New wastewater study reveals household chemical may contribute to ‘superbugs’
Antibiotic resistance is a global challenge with approximately 700,000 people a year dying from antimicrobial-resistant infections, but a recent wastewater study reveals triclosan – a compound used in more than 2000 personal care products – could be the leading cause of ‘superbugs’.
Triclosan is a non-antibiotic, antimicrobial (NAAM) chemical commonly used in toothpaste and hand wash, and University of Queensland study lead Dr Jianhua Guo said the high level of antibiotic resistance in residential wastewater indicated that this chemical may be a key culprit.
“Wastewater from residential areas has similar or even higher levels of antibiotic resistant bacteria and antibiotic resistance genes compared to hospitals, where you would expect greater antibiotic concentrations,” he said.
“We then wondered whether [NAAM] chemicals such as triclosan can directly induce antibiotic resistance.
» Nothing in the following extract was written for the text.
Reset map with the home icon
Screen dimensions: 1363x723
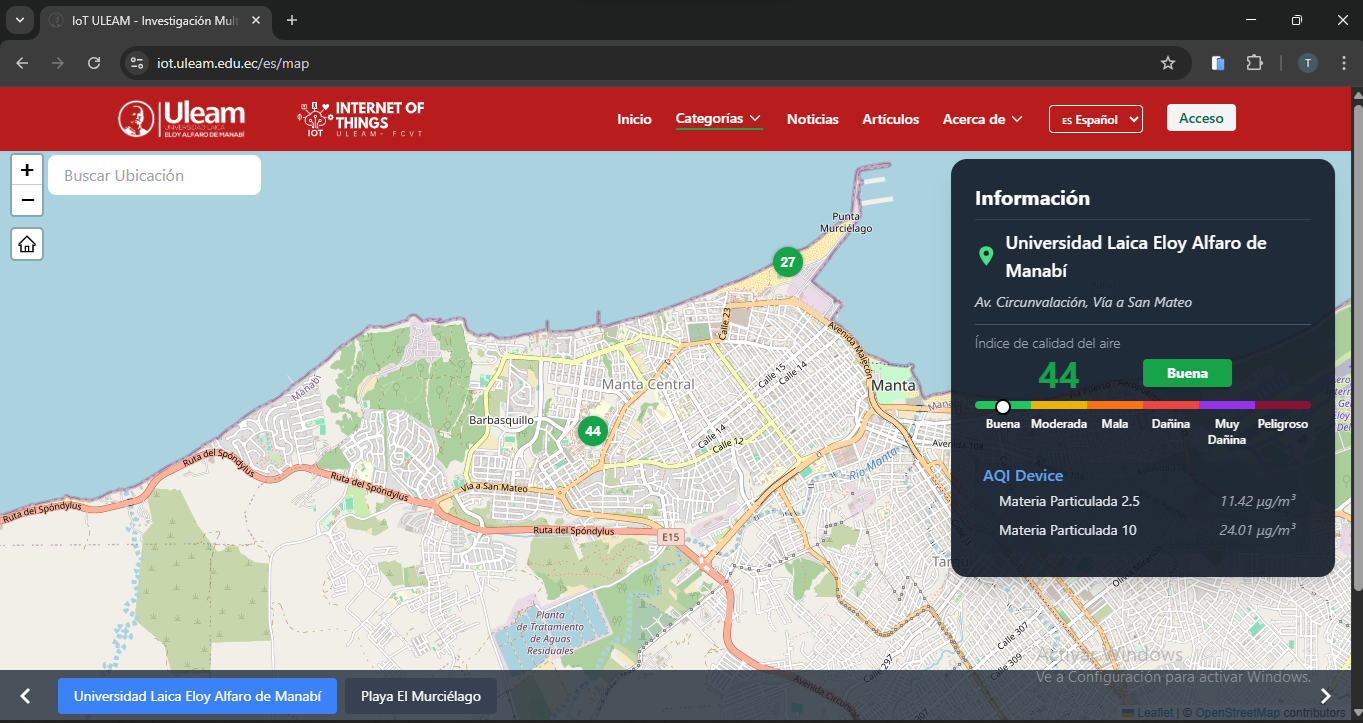[27, 244]
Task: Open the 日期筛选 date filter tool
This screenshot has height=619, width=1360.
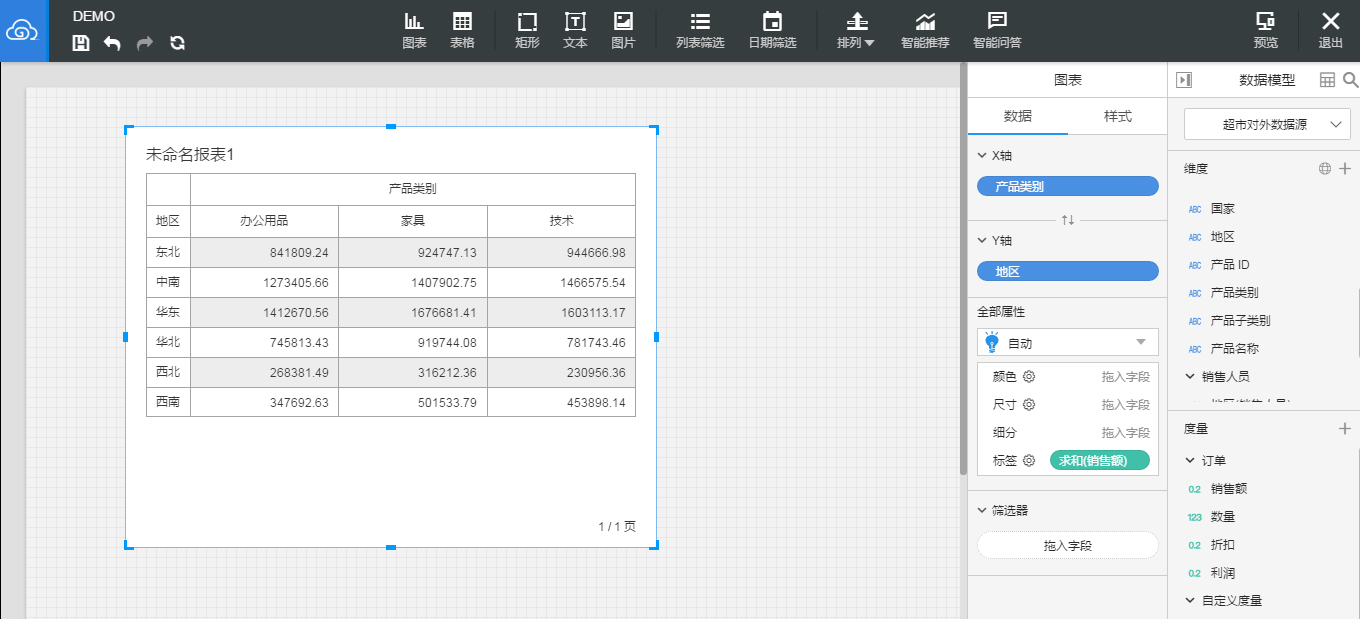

These chemicals are used in much larger quantities at an everyday level, so you end up with high residual levels in the wider environment, which can induce multi-drug resistance.”
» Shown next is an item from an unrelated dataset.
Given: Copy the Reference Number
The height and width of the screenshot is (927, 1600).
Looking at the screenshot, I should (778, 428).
Guo said the revelation is a strong indication that overuse of chemicals other than antibiotics need to be considered when tackling the global antibiotic resistance challenge.
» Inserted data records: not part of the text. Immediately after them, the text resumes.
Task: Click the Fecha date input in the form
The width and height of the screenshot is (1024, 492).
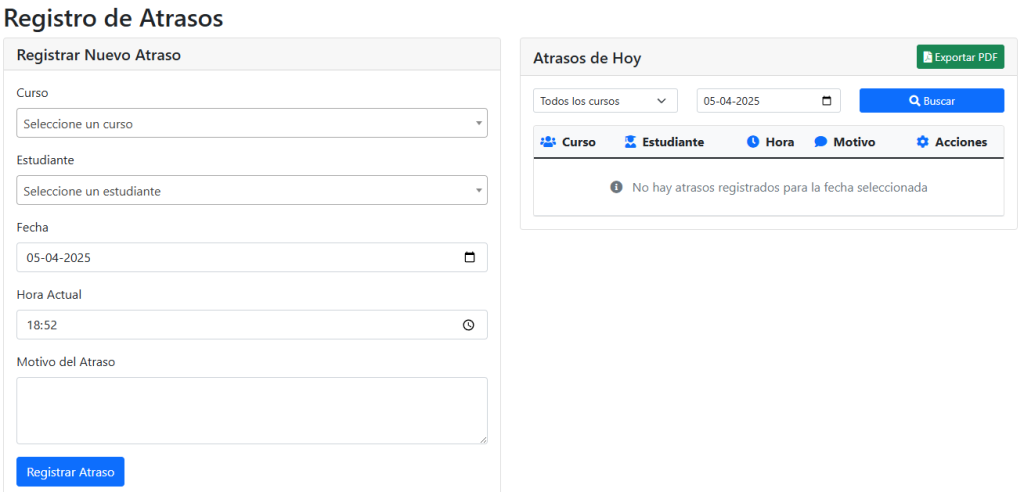Action: click(240, 257)
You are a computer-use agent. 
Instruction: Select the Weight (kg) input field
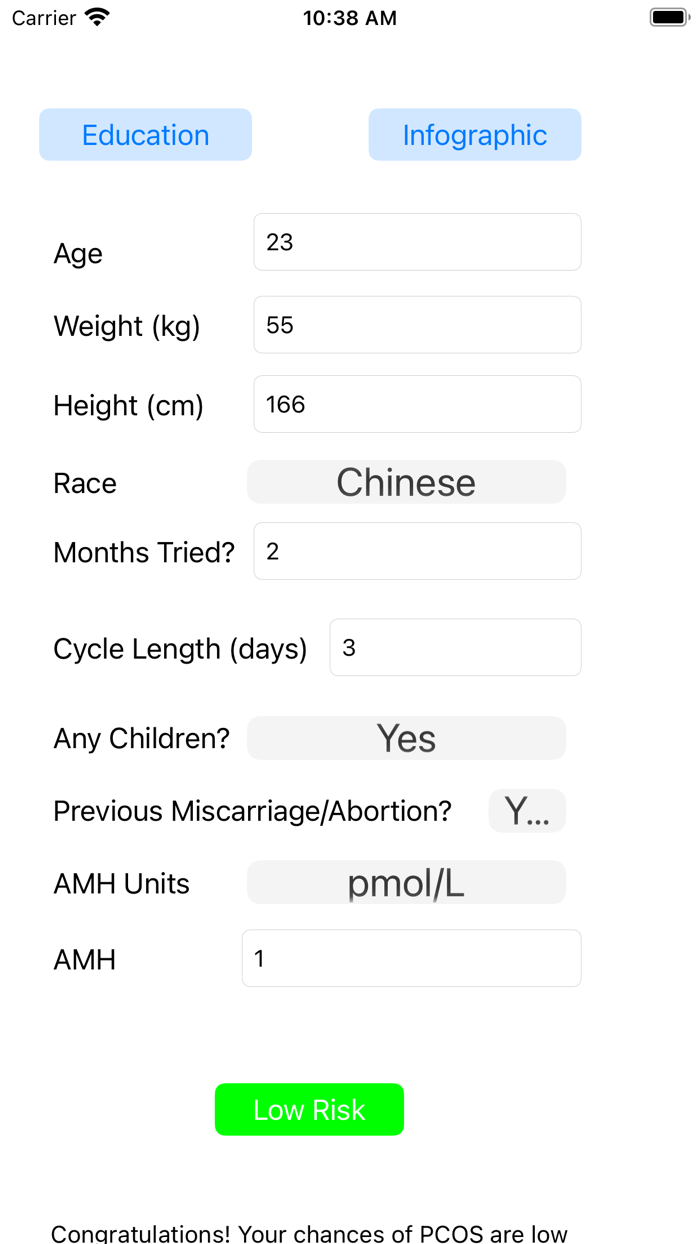click(x=416, y=324)

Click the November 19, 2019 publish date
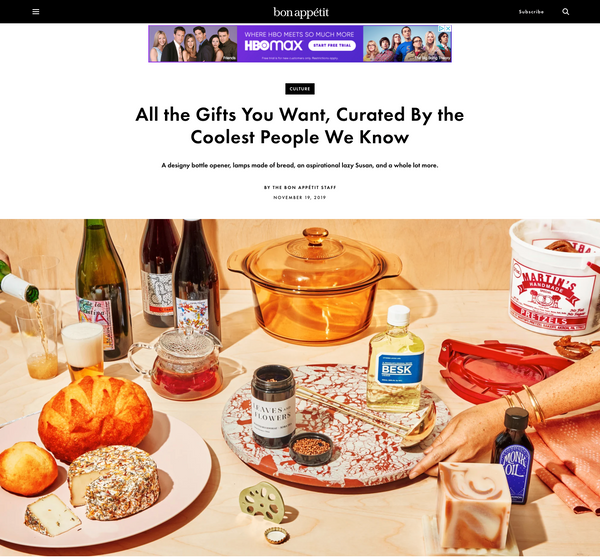(300, 198)
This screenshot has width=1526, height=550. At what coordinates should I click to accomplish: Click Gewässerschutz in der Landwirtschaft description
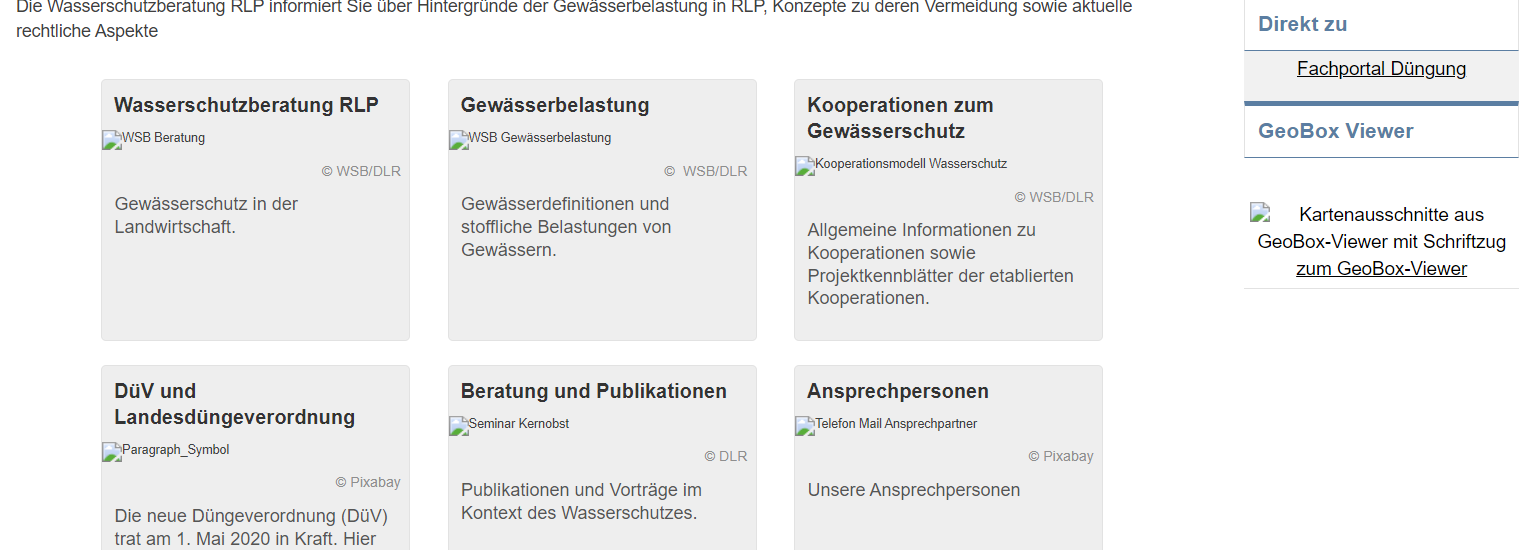[x=206, y=215]
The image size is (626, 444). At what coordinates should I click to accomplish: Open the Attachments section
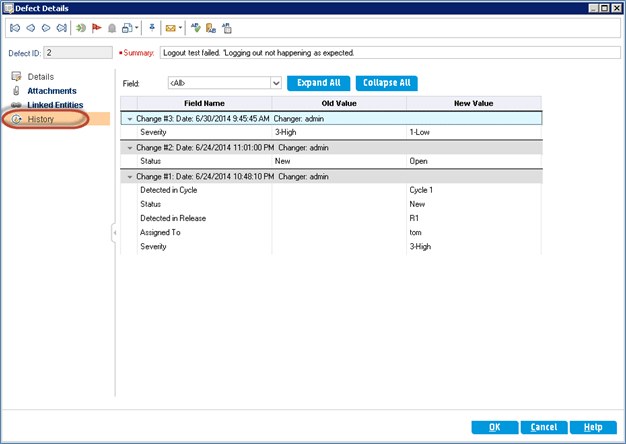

“This discovery provides strong evidence that the triclosan found in personal care products that we use daily is accelerating the spread of antibiotic resistance,” he said.
University of Queensland Advanced Water Management Centre Director Professor Zhiguo Yuan said the discovery should serve as a warning to start re-evaluating the potential impact of such chemicals.
“While the US Food and Drug Administration (FDA) has banned the use of triclosan in antibacterial soap, the previous lack of unequivocal evidence prevented such a policy being adopted in other countries,” Yuan said.
The Australian government Department of Health is aware of the FDA recommendations and is set to review information to see whether any action is required in the Australian context.
Published in Environment International, the study was funded by the Australian Research Council Future Fellowship and the UQ Foundation Research Excellence Awards.